A few rebellions need crushing after the Panipat victory. Then the immense Lodi treasury is distributed, with every citizen of Kabul receiving at least a small share of the spoils. Humayun, who protected members of the Gwalior Raja’s family from harm in Agra after the battle, has been presented with a 40-gram diamond as a token of their gratitude. It is probably the gem from which the Kohinoor will be cut. He gives it to his father, who hands it back without a thought. This and other acts of generosity earn Babur the title Qalandar, which pleases him immensely. There are, however, kindnesses he regrets. Ibrahim Lodi’s mother, whom he has presented with a large estate, conspires to have his food poisoned. He recovers after falling violently ill, not having consumed enough of the deadly meat to die from it, but his health is never the same after the incident.
Before long, news arrives that the ruler of Mewar, Rana Sanga, is planning an invasion. Sanga heads a Hindu Rajput confederacy supported by a few Hindustani and Afghan Muslim generals. His army is well over a hundred thousand strong. He made overtures to Babur in the past, but no deal was concluded. The Rajput has waited on the sidelines, hoping to pick off the weakened army of the winner of the war between Babur and Lodi.
Babur has no faith in the forces he has inherited after Panipat, and dispatches them to protect different forts he now controls, depending on his Kabuli army to take on the Rajputs. But his soldiers are in no mood to fight, and his officers cannot understand why he is still hanging around in Hindustan. The operating procedure of invaders has been consistent for 2,000 years: get in through the Khyber, raid a few places around the Indus, grab as much loot as you can, go further if North India seems feeble, place a vassal on the throne who will pay tribute for a while, and get out.
Babur has other plans. He has finally conquered a real empire and isn’t about to let his place in history slip. His forces, though, are tired and homesick, and he fears their low morale could trigger a premature and self-fulfilling assessment that the battle is lost.
Facing a powerful non-Muslim enemy for the first time, Babur settles on a religious gambit. A few camel-loads of fine Ghazni wine have just arrived in camp. He orders the wine turned to vinegar, swears he will never taste liquor again, breaks his gold and silver drinking cups and has the pieces distributed to the poor. He exhorts his warriors that this is a heaven-sent opportunity to die as martyrs or live as holy warriors. He, who has often fled from battle, now asks his generals to swear with him on the Quran that they will all fight to the death. He is gratified with the outcome: “It was a really good plan, and it had a favourable propagandist effect on friend and foe.”

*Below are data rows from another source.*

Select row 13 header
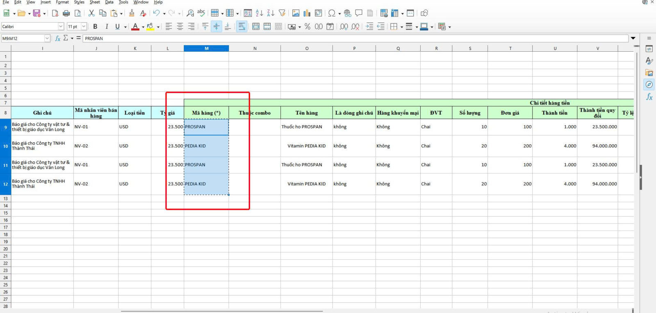 tap(5, 199)
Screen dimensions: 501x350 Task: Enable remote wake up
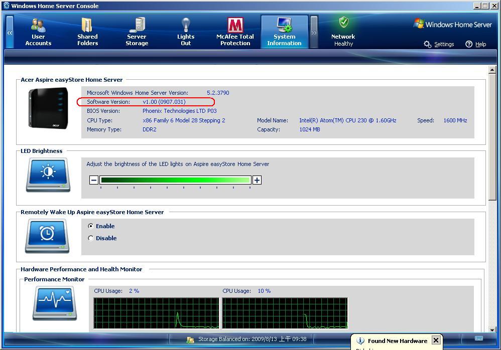[x=90, y=226]
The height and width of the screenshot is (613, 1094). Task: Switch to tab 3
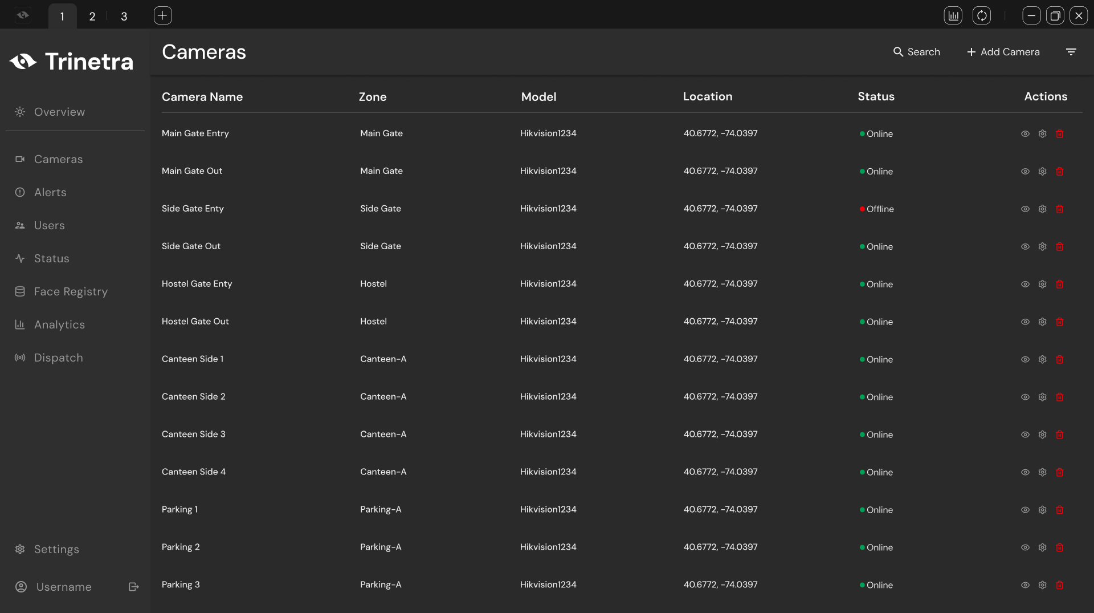click(x=124, y=17)
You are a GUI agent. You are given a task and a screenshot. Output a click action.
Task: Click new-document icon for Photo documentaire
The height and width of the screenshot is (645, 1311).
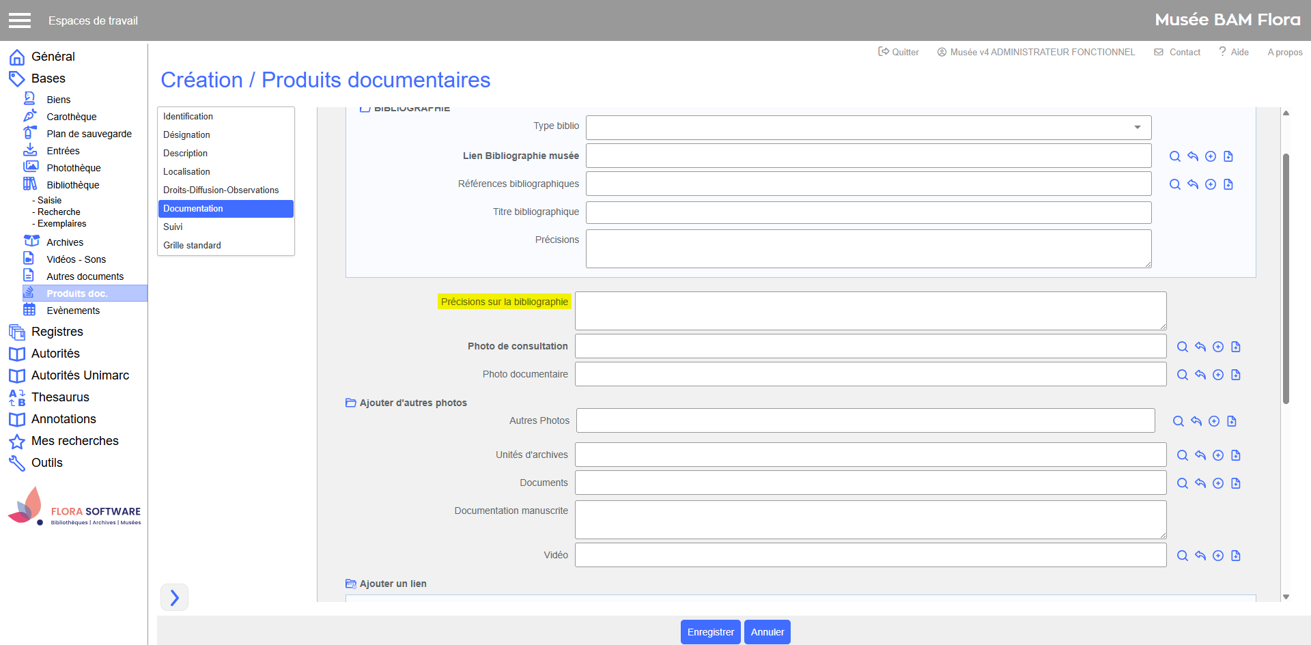[x=1236, y=375]
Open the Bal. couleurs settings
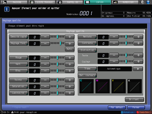The width and height of the screenshot is (152, 114). pos(87,75)
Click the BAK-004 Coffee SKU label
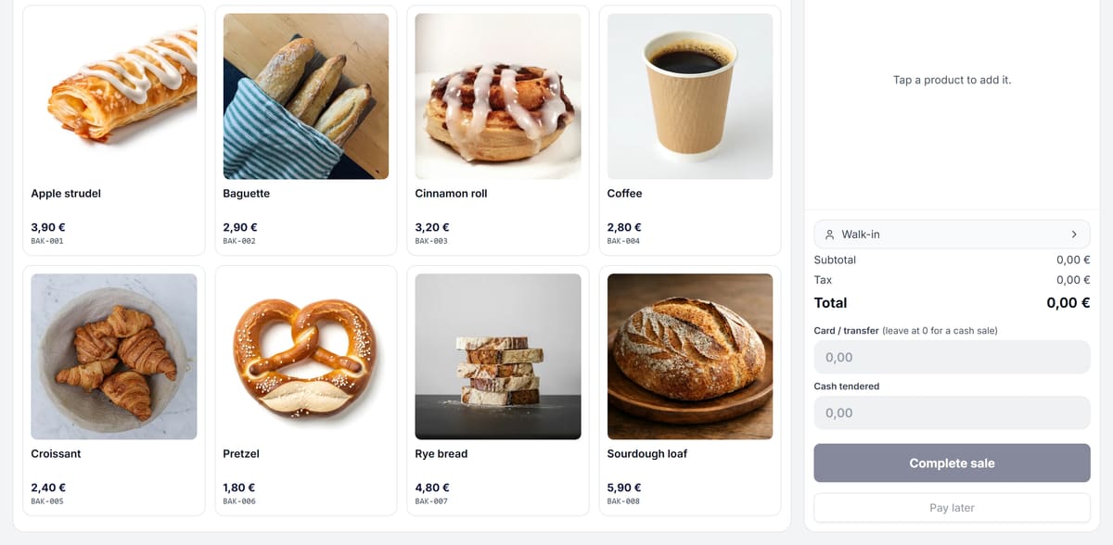1113x545 pixels. 622,241
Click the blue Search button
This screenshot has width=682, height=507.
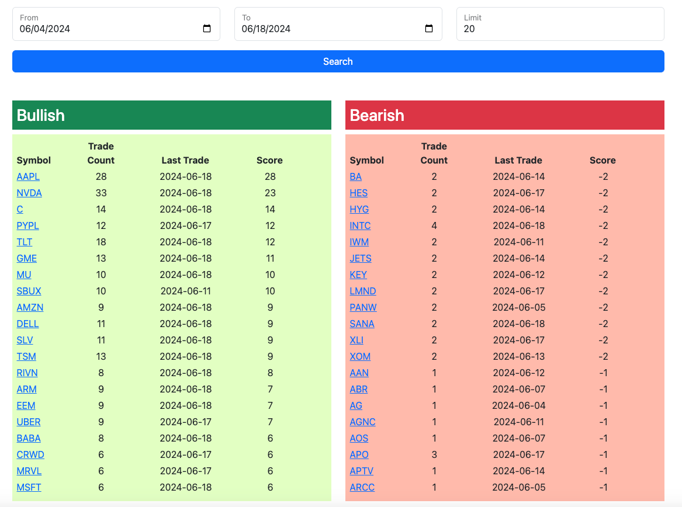(x=338, y=61)
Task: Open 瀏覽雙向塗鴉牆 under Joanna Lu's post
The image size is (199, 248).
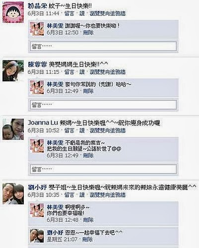Action: coord(108,130)
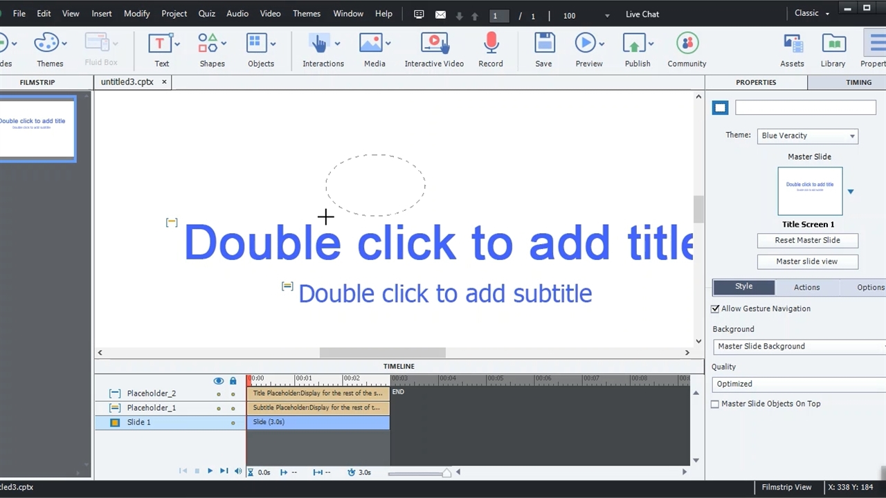Screen dimensions: 886x498
Task: Toggle timeline eye visibility for all items
Action: (x=219, y=380)
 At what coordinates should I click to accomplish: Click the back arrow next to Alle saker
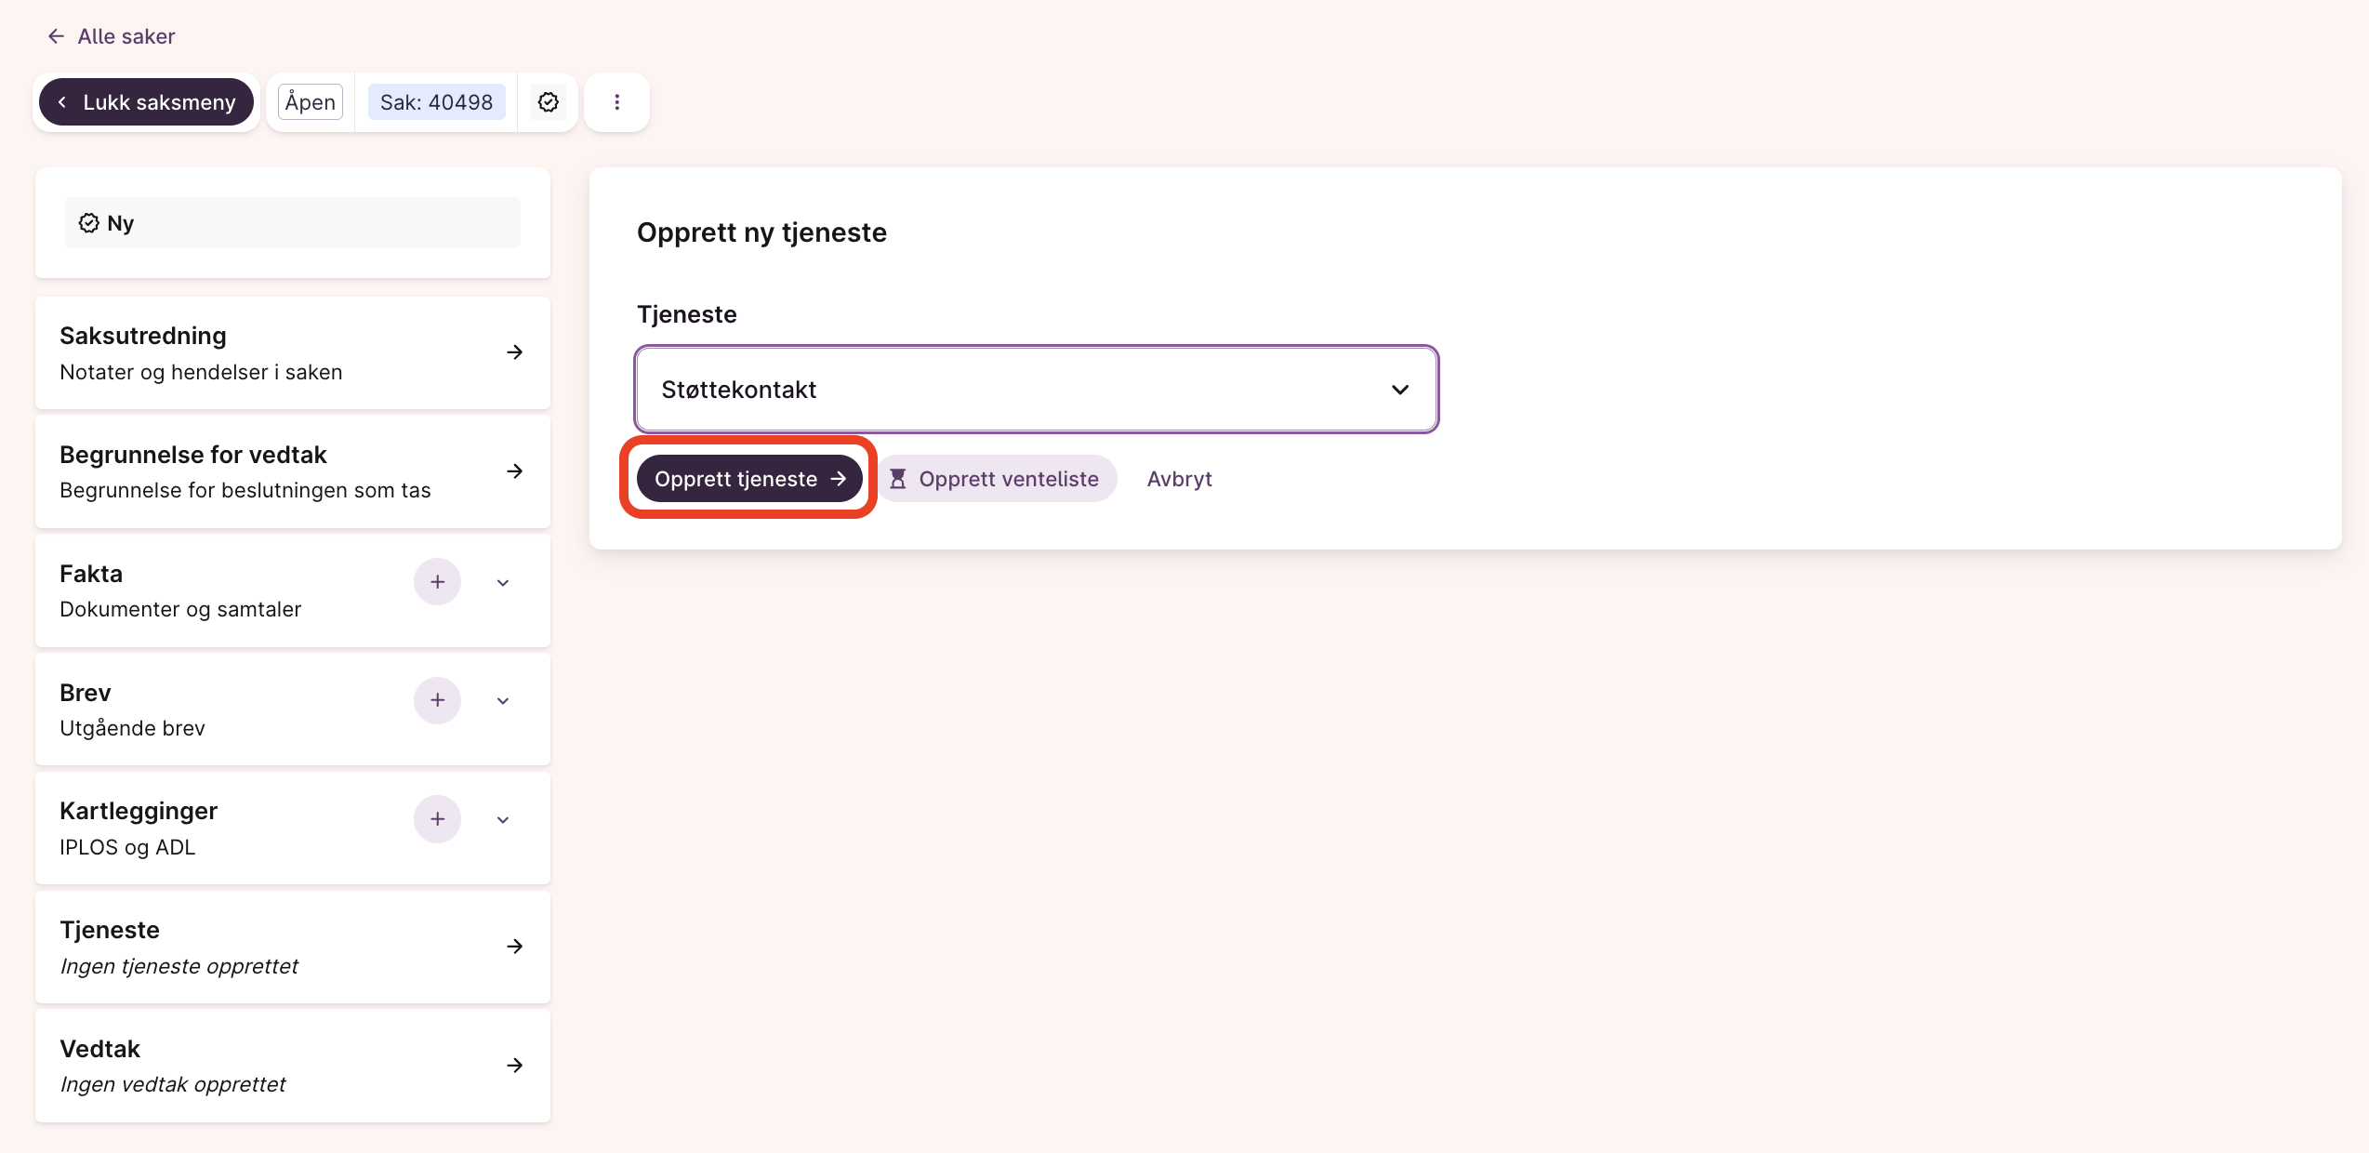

The armies meet at Khanua, near Sikri, on March 17, 1527. The battle is much harder fought than the one at Panipat, but Babur’s firepower, his superior battle formation, and the mobility and discipline of his horsemen eventually prevail over an army ten times the size of his own. The Rajputs are crushed and there is now no major power in India that can threaten him. He spends his three remaining years concluding treaties, quelling rebellions, collecting his poems into a diwan, and composing treatises on prosody and jurisprudence. He feels an aching nostalgia for Kabul and for Samarkand, but never returns to those temperate lands, remaining twice exiled until his death in 1530.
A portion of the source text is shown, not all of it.